-------- EXTRACT PROVIDED

More than that, civil society self-regulates. It goes beyond the bare minimum limits set by government to establish social norms and codes of practice. And we generally follow those norms and practices without any need for direct government oversight. We oversee ourselves.

Civil society is the key gap in China’s public health infrastructure. China has the laws — lots of them. And it has the heavy-handed penalties with which to enforce them. But the state can’t be everywhere, not even in China. When it is absent, it’s “anything goes”.

Communism destroyed civil society everywhere it attained absolute power: in eastern Europe, in Cuba, in Vietnam and in China. But China’s problems run even deeper. The two great governing traditions of ancient China, legalism and Confucianism, focused on the primacy of the state. They prescribe the relationships between rulers and ruled. They lack any concept of people self-organising to rule themselves.

----------------

**TASKS TO CARRY OUT**
1 – Print the civil society text from "More than that, civil" down to "We oversee ourselves.".
2 – Carry on the text about civil society in China after its last sentence.

-------- THE DATA

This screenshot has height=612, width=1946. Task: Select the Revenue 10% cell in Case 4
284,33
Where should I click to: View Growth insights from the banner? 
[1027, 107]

----------------

**EXERCISE RESPONSES**
1 –
More than that, civil society self-regulates. It goes beyond the bare minimum limits set by government to establish social norms and codes of practice. And we generally follow those norms and practices without any need for direct government oversight. We oversee ourselves.

2 –
China’s bureaucratic authoritarian state has made great strides in building infrastructure, fostering advanced technologies and even reducing poverty. It certainly knows how to repress its people and bully its neighbours. It can force hundreds of thousands of recalcitrant minorities to labour in concentration camps. But it can’t make everyone behave sensibly, all of the time.

Australian civil society accomplishes what 100 million bureaucrats cannot: it ensures good public health by promoting safe practice broadly, across every niche of the economy, nearly all of the time. There are lapses and even (occasionally) frauds. But few people fall between the cracks and when they do there’s always someone ready to help them back up again.

If you want to know why Australia is healthier than China, don’t credit capitalism and certainly don’t credit government. Credit society.